With the world’s population forecast by the United Nations to reach 9.8 billion by 2050, increasing agricultural productivity of available farmland is vital. At the same time, industrialized agriculture has resulted in depleted soil carbon and degraded soil health, requiring farmers to increase the use of fertilizers, chemical herbicides, and pesticides to maintain productivity.

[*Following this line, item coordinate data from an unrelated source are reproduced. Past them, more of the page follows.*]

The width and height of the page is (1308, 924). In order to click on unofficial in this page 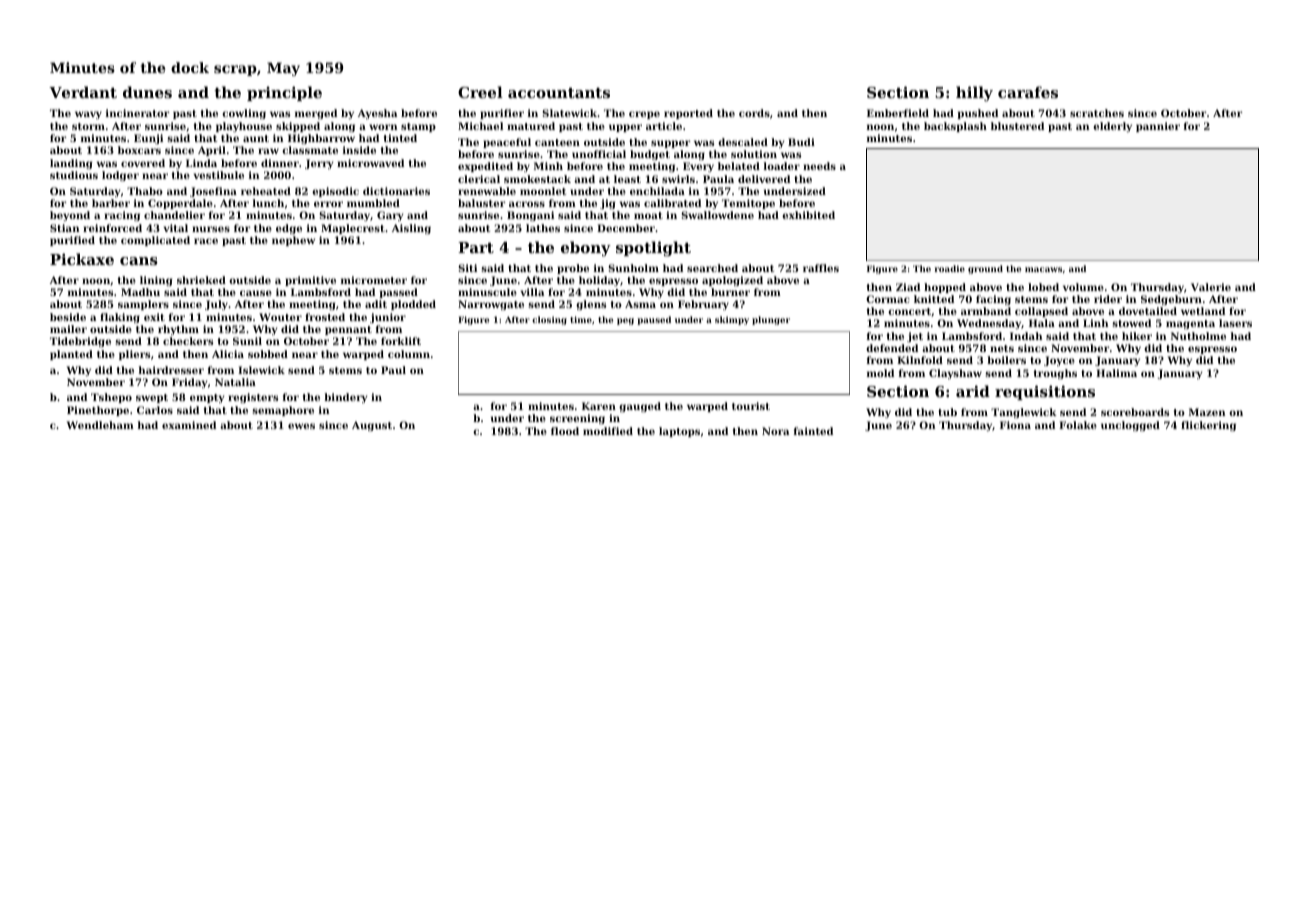, I will do `click(599, 154)`.
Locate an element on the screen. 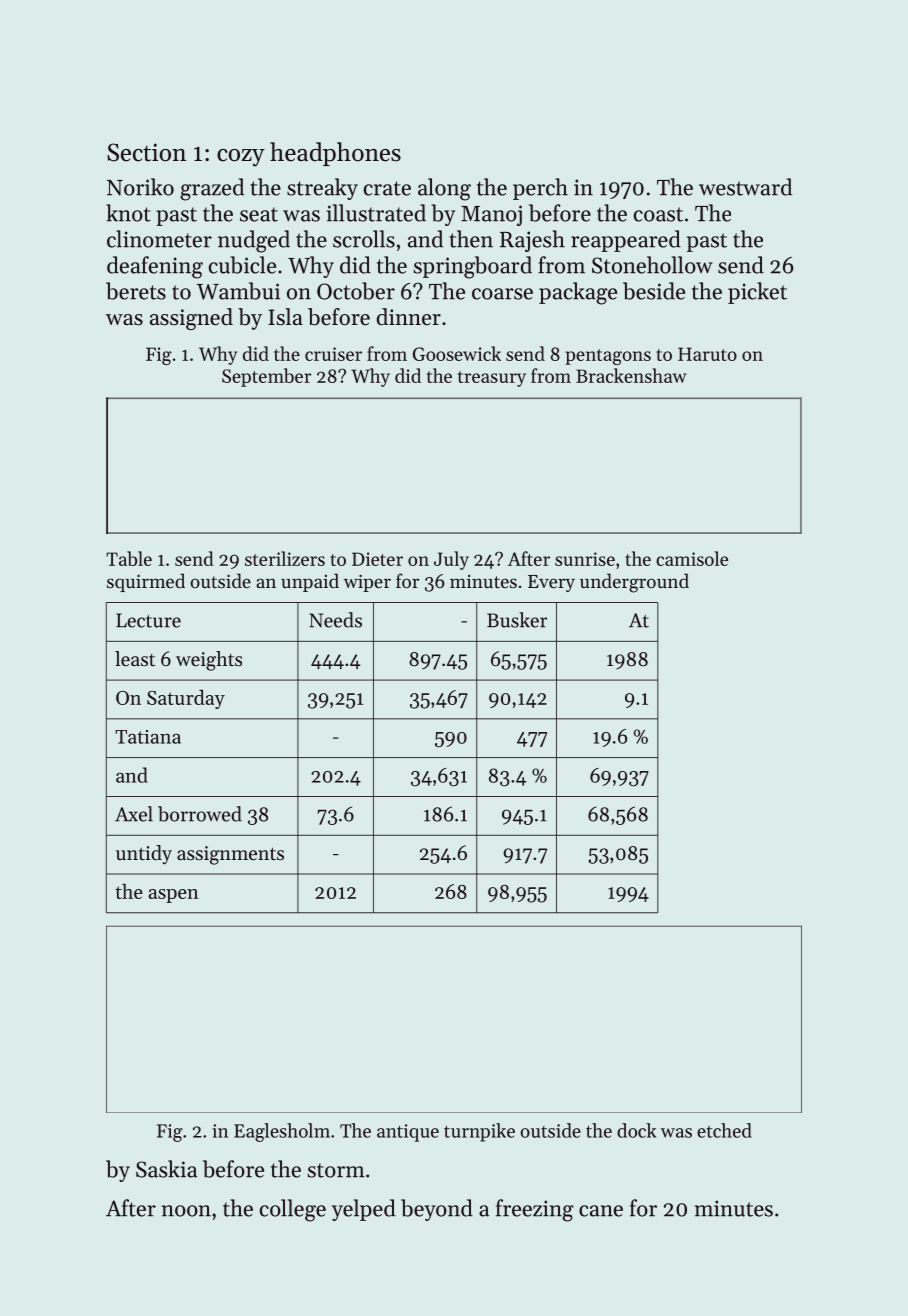 The height and width of the screenshot is (1316, 908). Haruto is located at coordinates (707, 354).
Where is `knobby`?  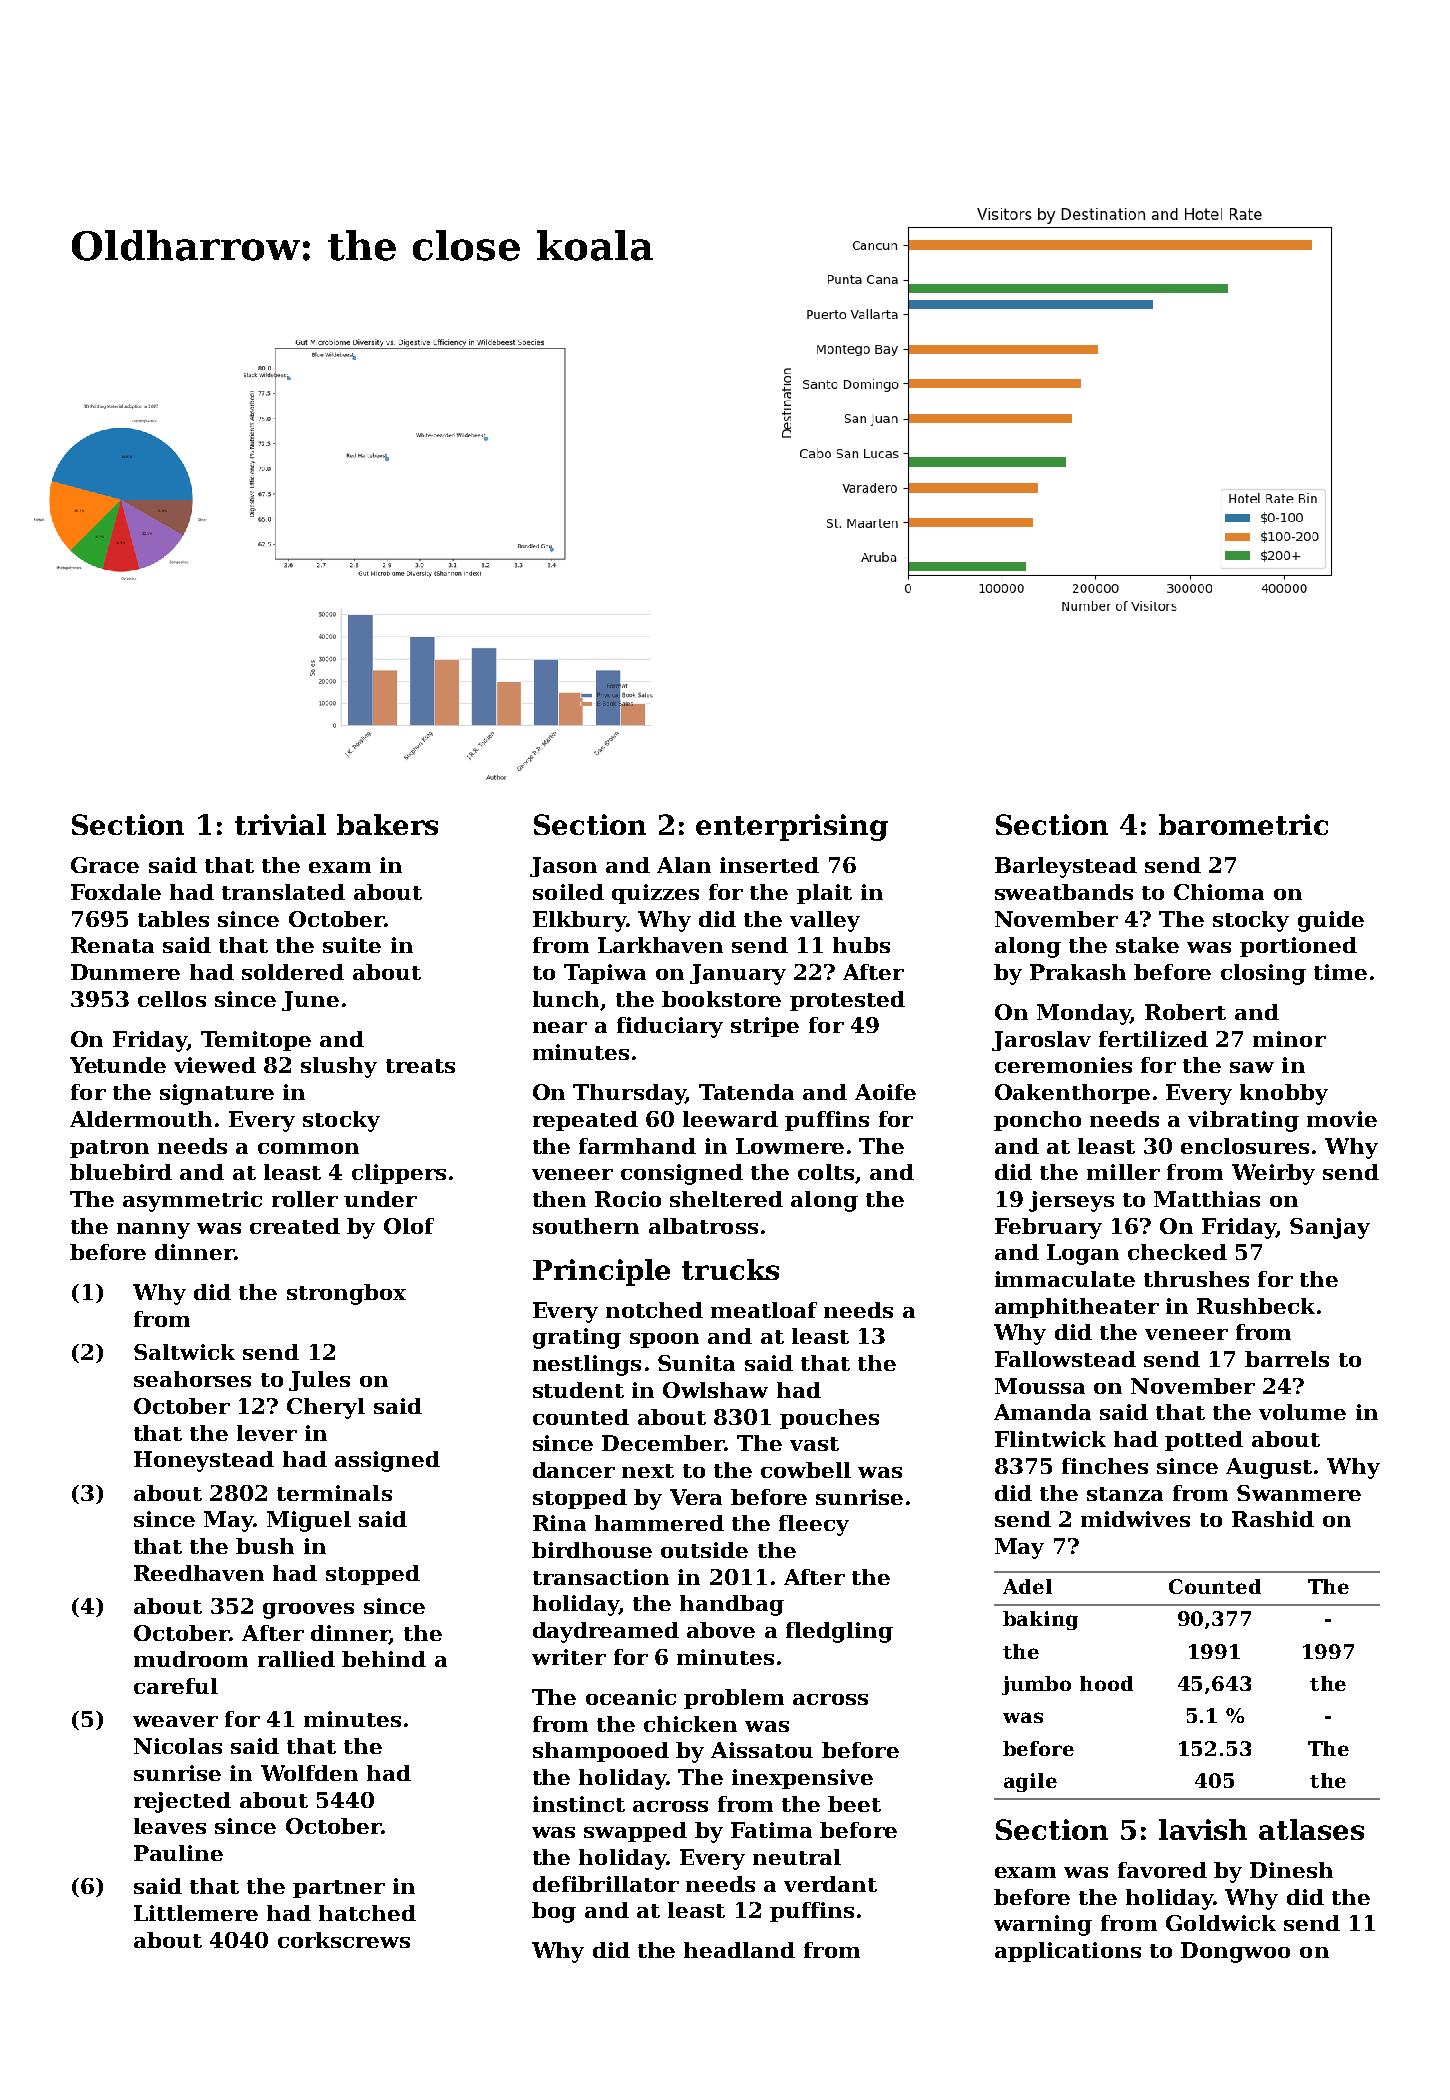
knobby is located at coordinates (1284, 1094).
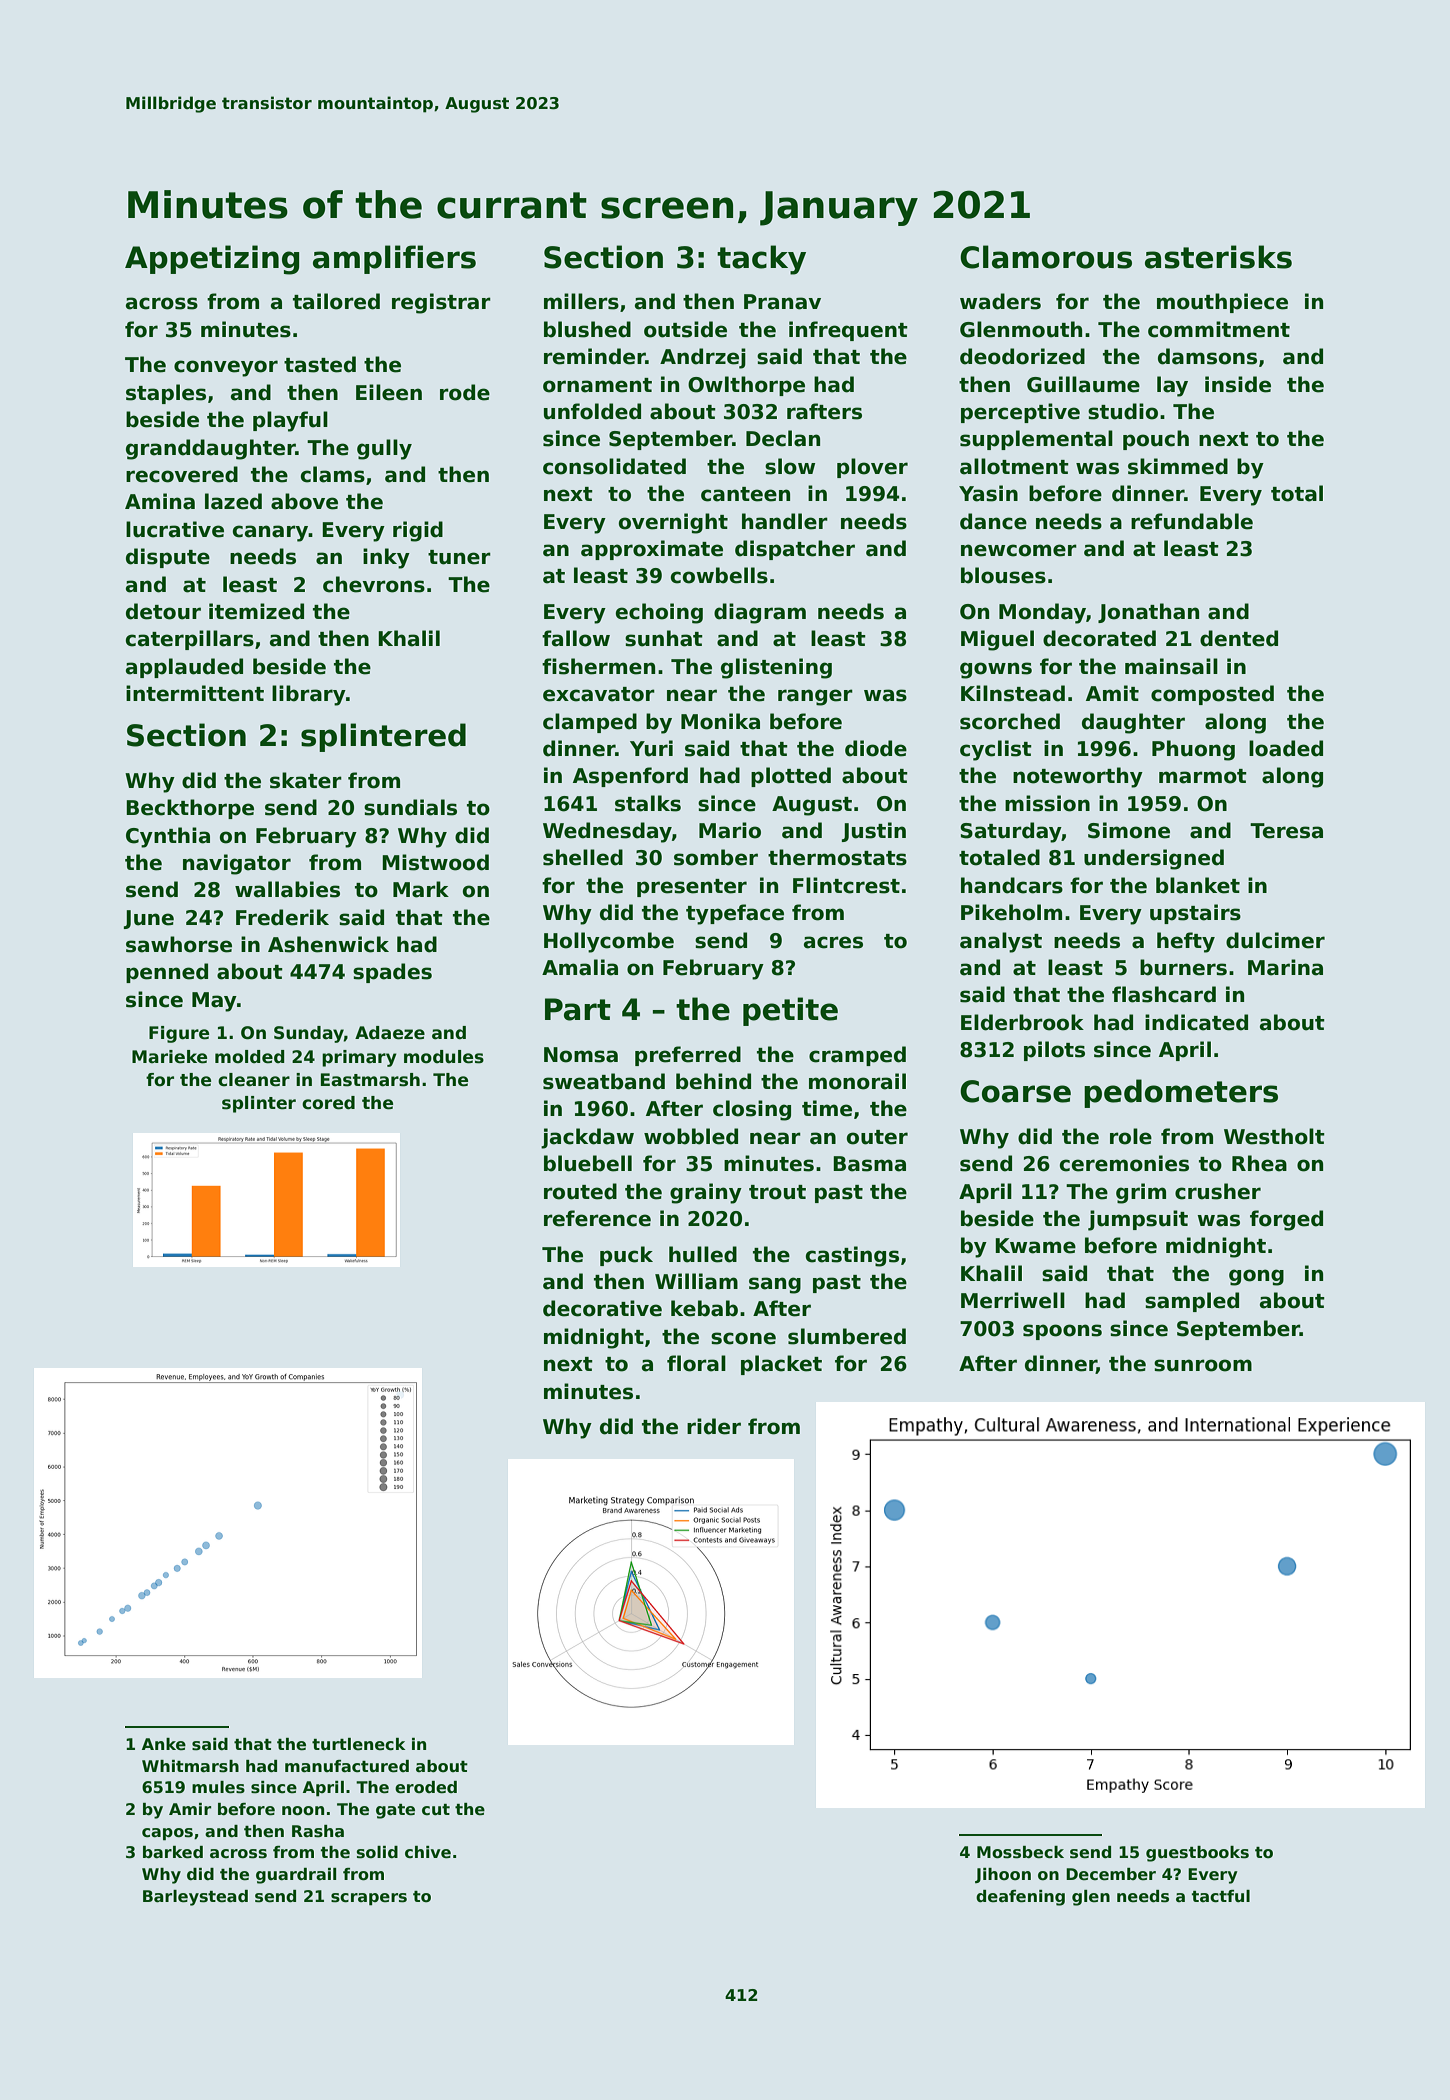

Lawrence Berkeley National Lab scientists Ben Brown and Haruko Wainwright have been working with the University of Arkansas and Glennoe Farms on a pilot project called the “AR1K Smart Farm” project to improve sustainability in agriculture – increasing the yields while reducing chemical inputs and improving soil health. At the 1,000 acre farm near Stuttgart, Arkansas, the scientists are deploying a diverse array of sensors – including drones – that can monitor critical plant, soil, and weather properties, including carbon and nitrogen content, plant health, plant disease, and leaf chemistry. The scientists are also using surface geophysical techniques to map soil electrical properties in 3-D, providing additional information on soil health and structure. This amount and level of data has not been previously available to farmers.
Machine learning is used to tie all the data together to provide actionable intelligence to the farmer. In the 2019 season, chemical inputs were reduced by 60% with no statistically significant impacts on yield – ameliorating environmental impacts of agriculture, including harmful algal blooms, while increasing net income for the farmer. The combination of machine learning and sophisticated sensors and techniques will create an unparalleled level of decision support for farmers, and eventually may enable researchers to engineer microbial communities to enhance soil productivity. These technologies can increase crop yields and value, reduce chemical fertilizer use, while de-risking agriculture for farmers – all in a way that is beneficial to the environment. Ultimately, the scientists hope to develop microbial amendments to replace the carbon, phosphorus, and other lost soil nutrients.